Yet if he were young again, said Arslan, a sprightly, potbellied, 64-year-old Kurdish village chieftain, he would happily trade in his five wives for one.
"Marrying five wives is not sinful, and I did so because to have many wives is a sign of power," he said, perched on a divan in a large cushion-filled room at his house, where a portrait of Turkey's first president, Mustafa Kemal Ataturk, who outlawed polygamy in 1926, is prominently displayed.
"But I wouldn't do it again," he added, listing the challenges of having so many kin - like the need to build each wife a house away from the others to prevent friction and his struggle to remember all of his children's names. "I was uneducated back then, and God commands us to be fruitful and multiply."
Banned by Ataturk as part of an effort to modernize the Turkish republic and empower women, polygamy remains widespread in this deeply religious and rural Kurdish region of southeastern Anatolia, home to one-third of Turkey's 71 million people. The practice is generally accepted under the Quran.
Polygamy is creating cultural clashes in a country struggling to reconcile the secularism of the republic with its Muslim traditions. It also risks undermining Turkey's drive to gain entry into the European Union.
"The EU is looking for any excuse not to let Turkey in, and polygamy reinforces the stereotype of Turkey as a backward country," said Handan Coskun, director of a women's center.
Because polygamous marriages are not recognized by the state - imams who conduct them are subject to punishment - the wives have no legal status, making them vulnerable when marriages turn violent. Yet the local authorities typically turn a blind eye because the practice is viewed as a tradition.
Two years ago, Prime Minister Tayyip Recep Erdogan tried to attack polygamy by criminalizing adultery, after prominent members of his Justice and Development Party were rumored to have taken second wives. But even though it condemns polygamy, the European Union criticized him for intervening in the nation's bedrooms, leading him to back down.
In Turkey, polygamy experts explain the practice as a hangover from the Ottoman period, when harem culture abounded and having several wives was viewed as a symbol of influence, sexual prowess and wealth.
Remzi Otto, a sociology professor at Dicle University in Diyarbakir, who conducted a survey of 50 polygamous families, said some men took second wives if their first wives could not conceive sons. Some also take widowed women and orphan girls as second wives to give them a social safety net.
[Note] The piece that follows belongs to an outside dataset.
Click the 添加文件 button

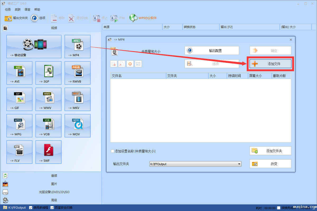coord(271,64)
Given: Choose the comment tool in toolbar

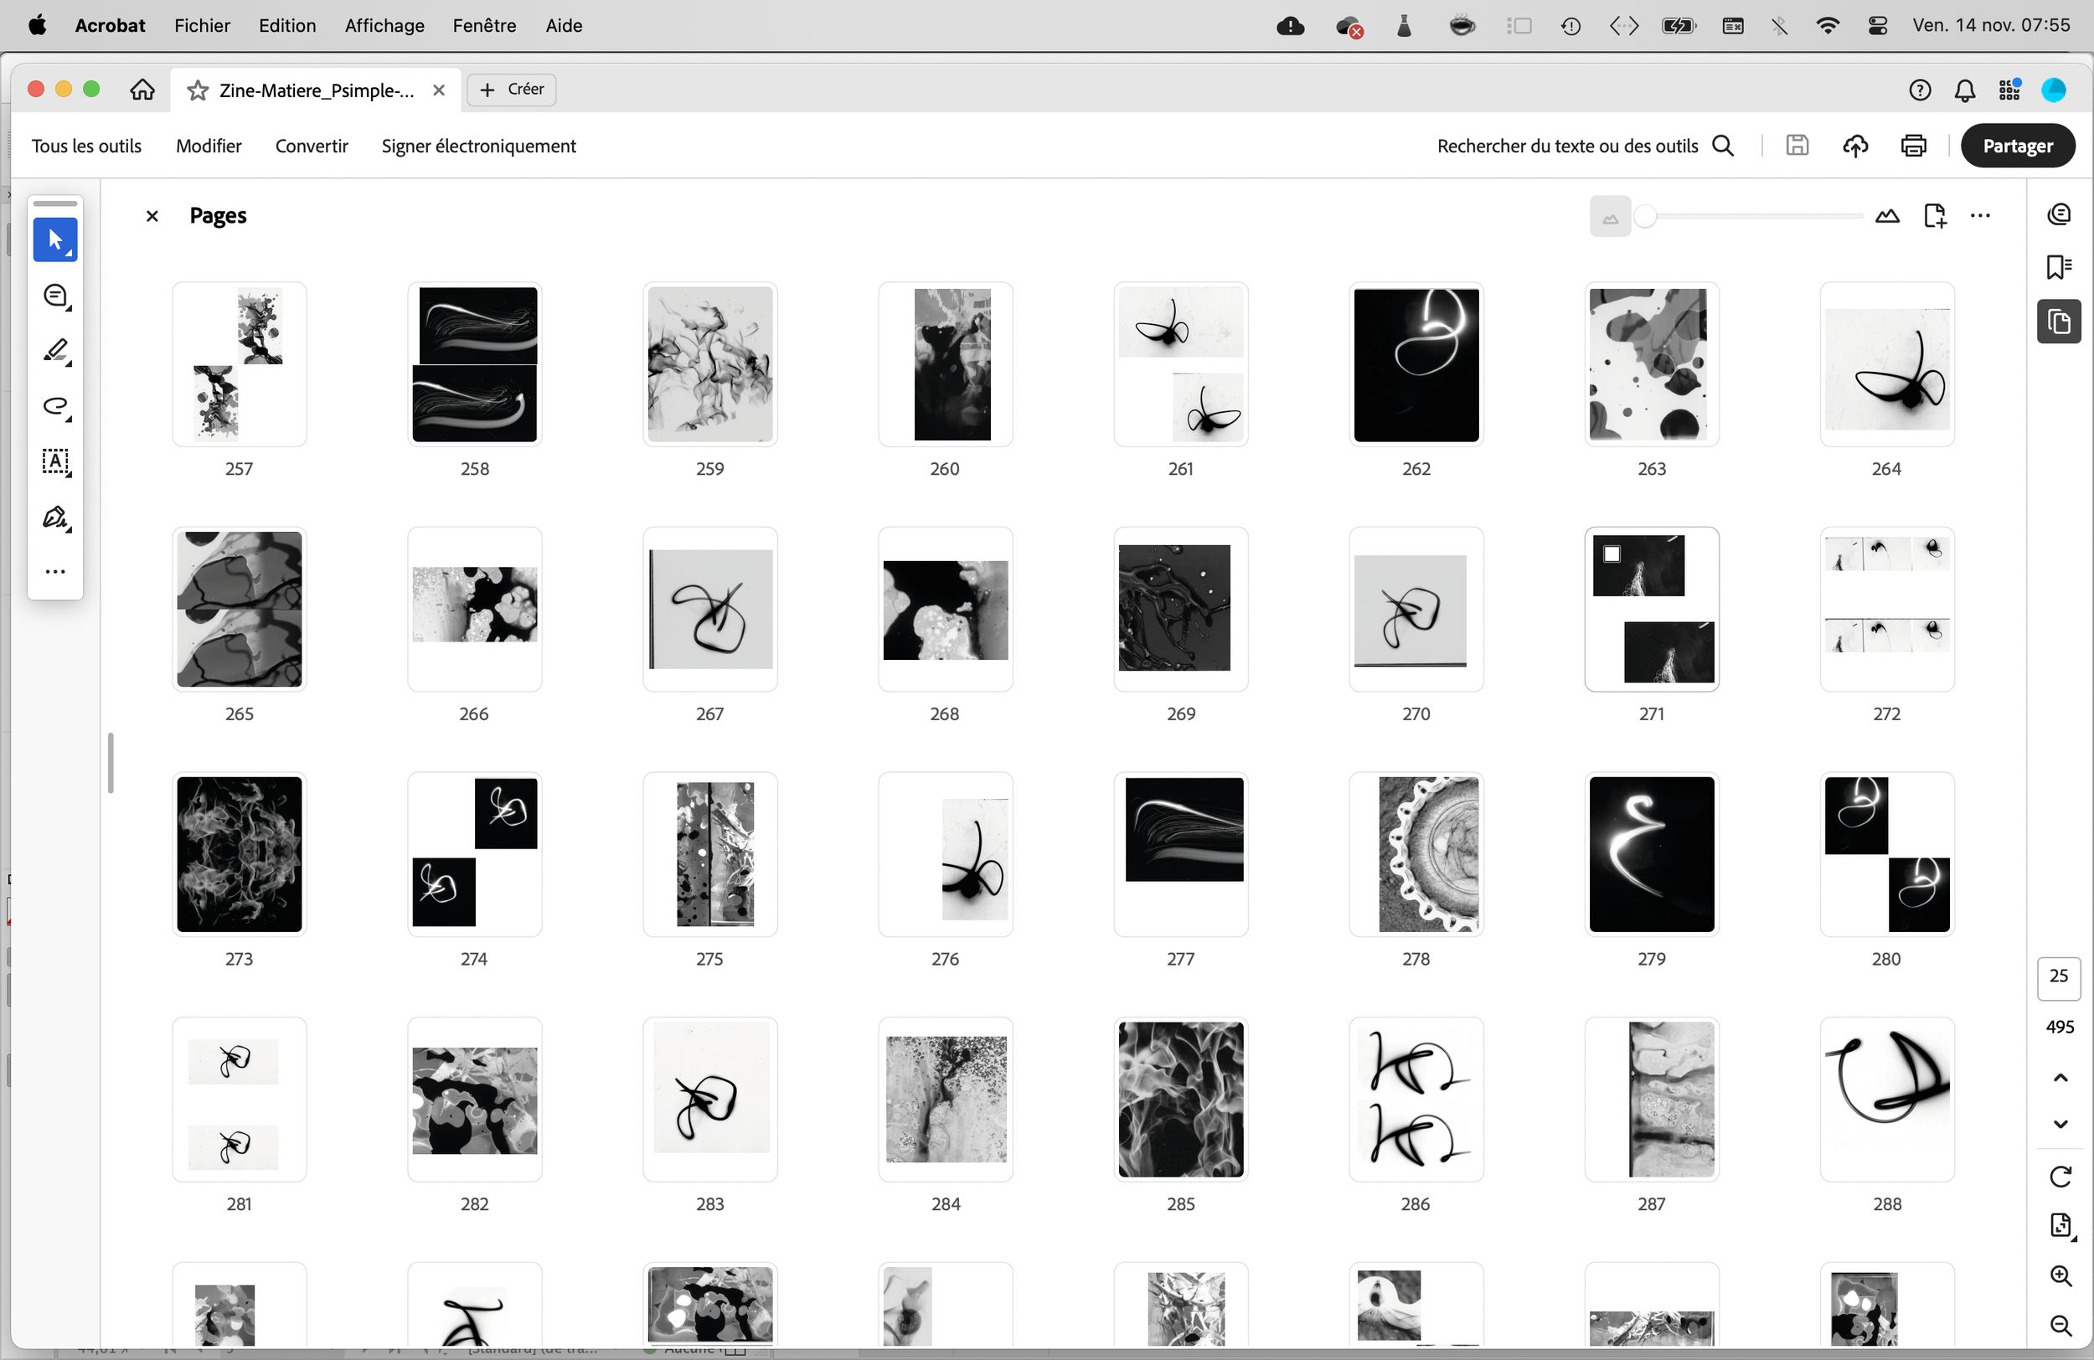Looking at the screenshot, I should pyautogui.click(x=55, y=296).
Love, he added, also can play a role.
"Many men in this region are forced into marriages when they are as young as 13, so finding their own wife is a way to rebel and express their independence," he said.
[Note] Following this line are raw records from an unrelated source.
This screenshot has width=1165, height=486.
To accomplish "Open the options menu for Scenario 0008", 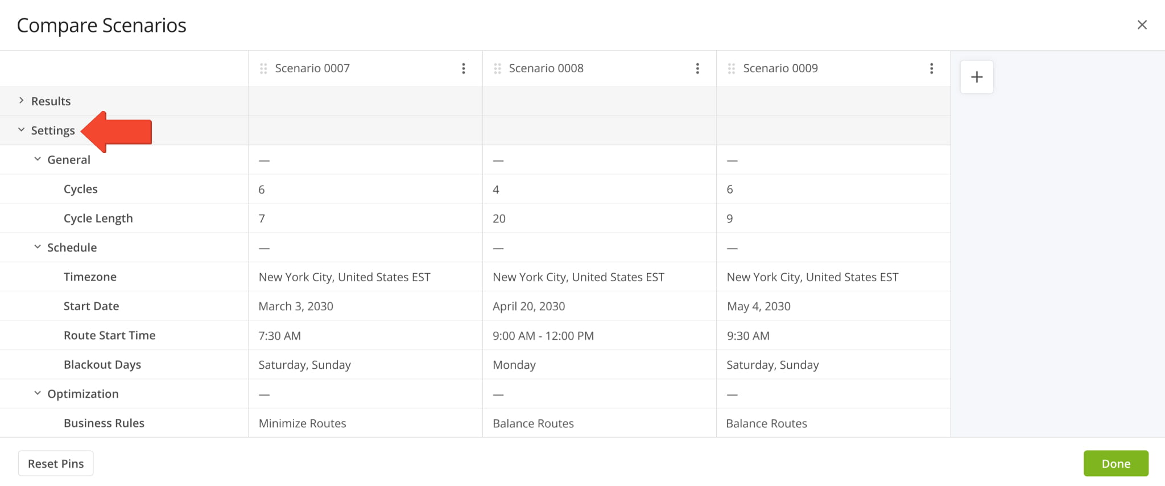I will click(x=697, y=68).
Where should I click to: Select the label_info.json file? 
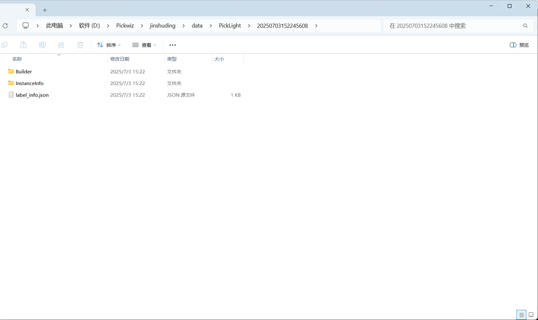click(32, 95)

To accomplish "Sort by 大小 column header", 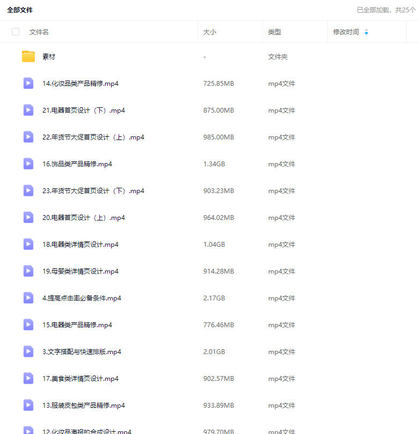I will click(209, 32).
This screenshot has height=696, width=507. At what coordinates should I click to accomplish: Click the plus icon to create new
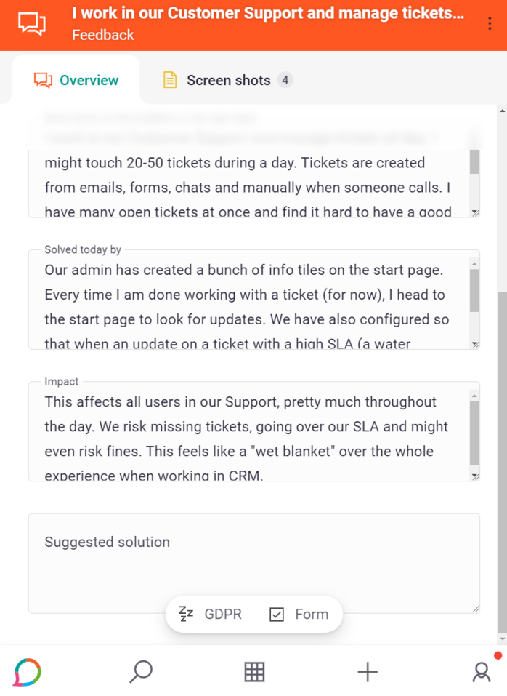[368, 671]
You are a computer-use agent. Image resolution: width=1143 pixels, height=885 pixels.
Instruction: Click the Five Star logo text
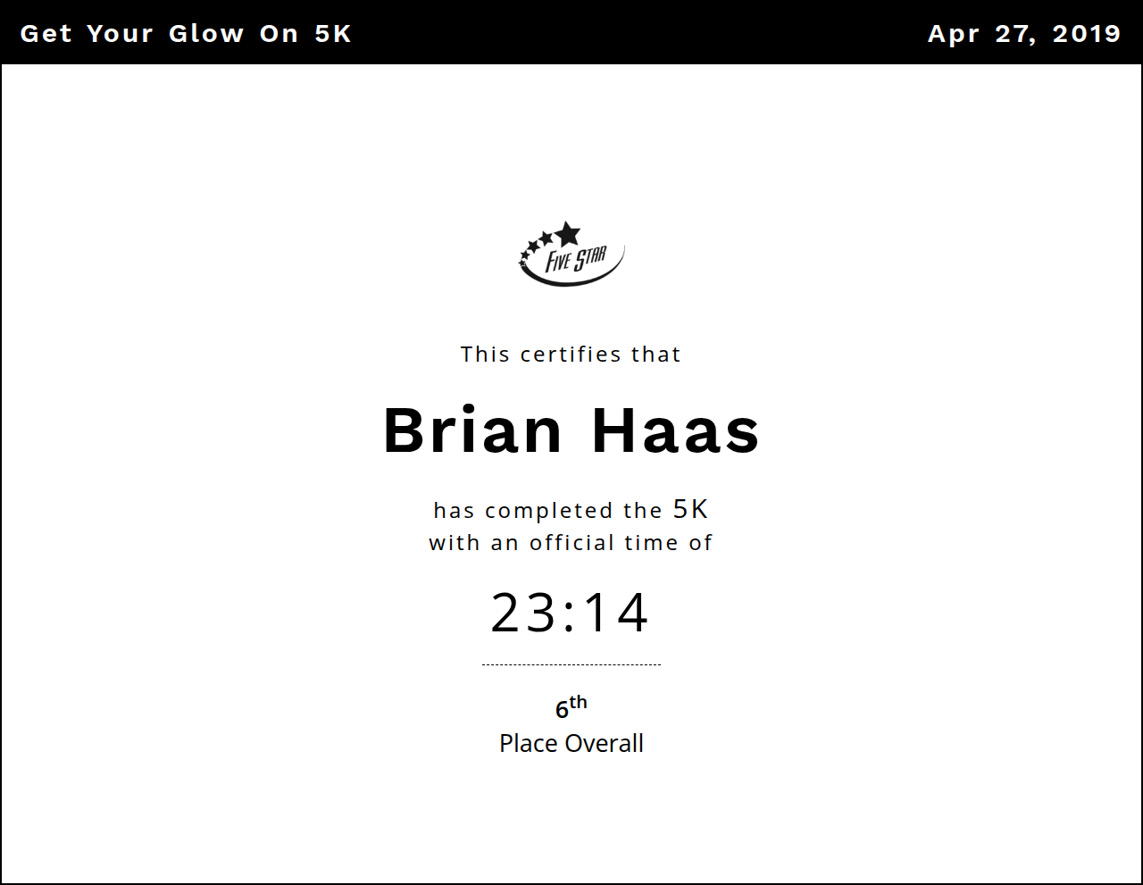[576, 260]
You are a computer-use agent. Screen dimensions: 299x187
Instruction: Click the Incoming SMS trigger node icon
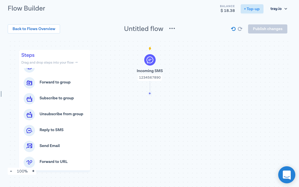tap(150, 60)
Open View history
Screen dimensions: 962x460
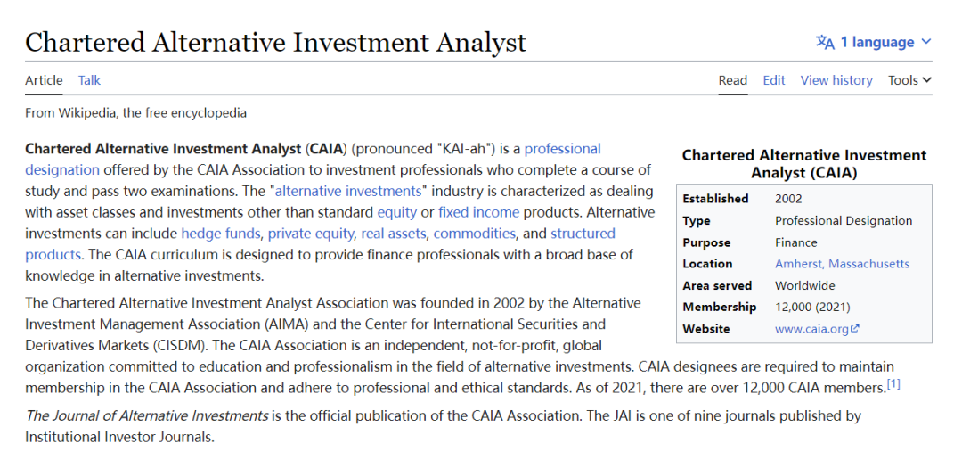(836, 80)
Isiklar, the remote village where Arslan is the aga, or chief, can be found at the end of a long dirt road, surrounded by sweeping, verdant fields. Most of the locals share the surname Arslan, which means lion in Turkish and connotes virility.
Arslan said he regretted his multiple marriages and had forbidden his sons to take more than one wife. He also is educating his daughters.
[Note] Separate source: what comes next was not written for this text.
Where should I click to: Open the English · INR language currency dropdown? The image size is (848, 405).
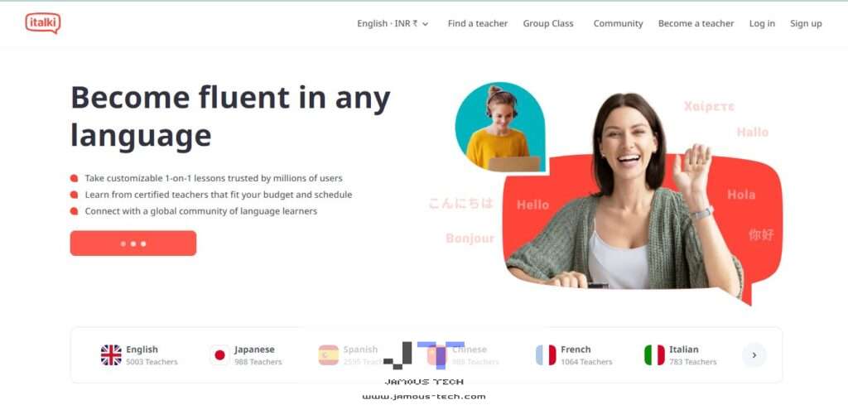tap(393, 24)
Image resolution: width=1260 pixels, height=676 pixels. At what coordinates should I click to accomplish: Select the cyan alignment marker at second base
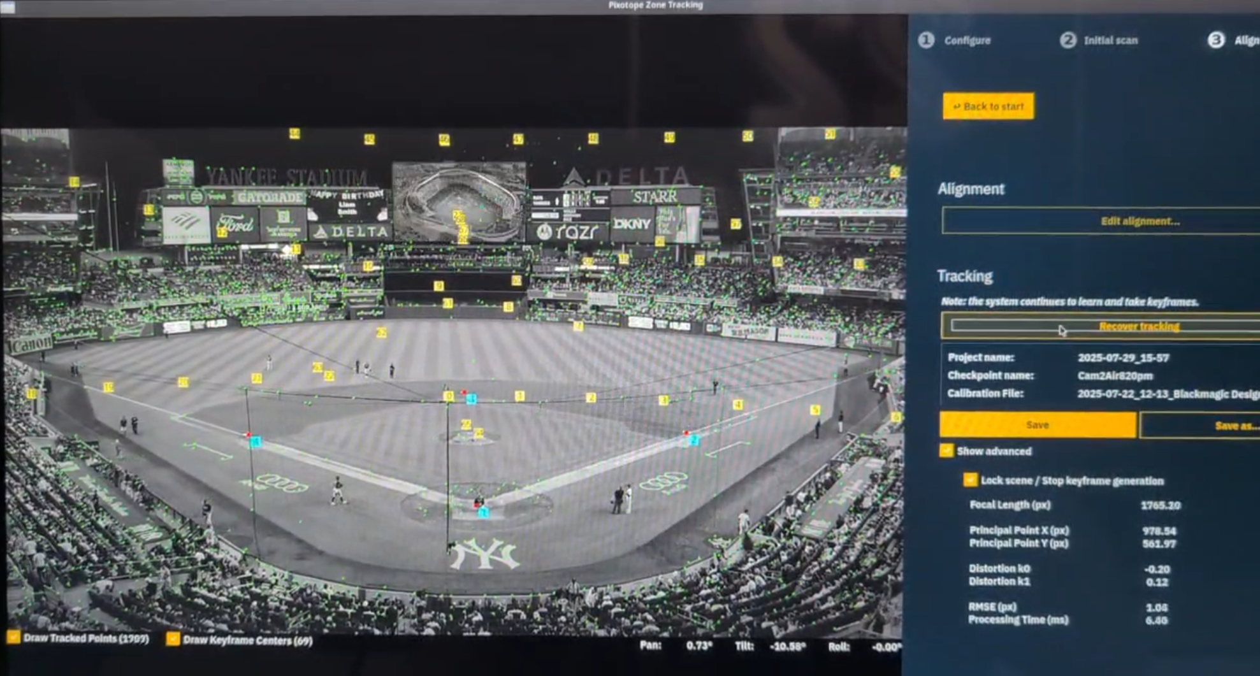[x=471, y=399]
Religious leaders in the region are beginning to question polygamy. On a recent day at the Ulu Mosque in Diyarbakir, a group of Islamic scholars washed their feet as they debated the merits of a second marriage.
Imam Camisab Ozbek said Islam permitted a man to take up to four wives, but only on the condition that each wife had her own property, assets and dowry.
He said some local polygamous men were distorting the Quran's teachings.
"If a husband takes a second wife and doesn't behave equally toward her, when he dies he will be handicapped in the hereafter and go to hell," he said.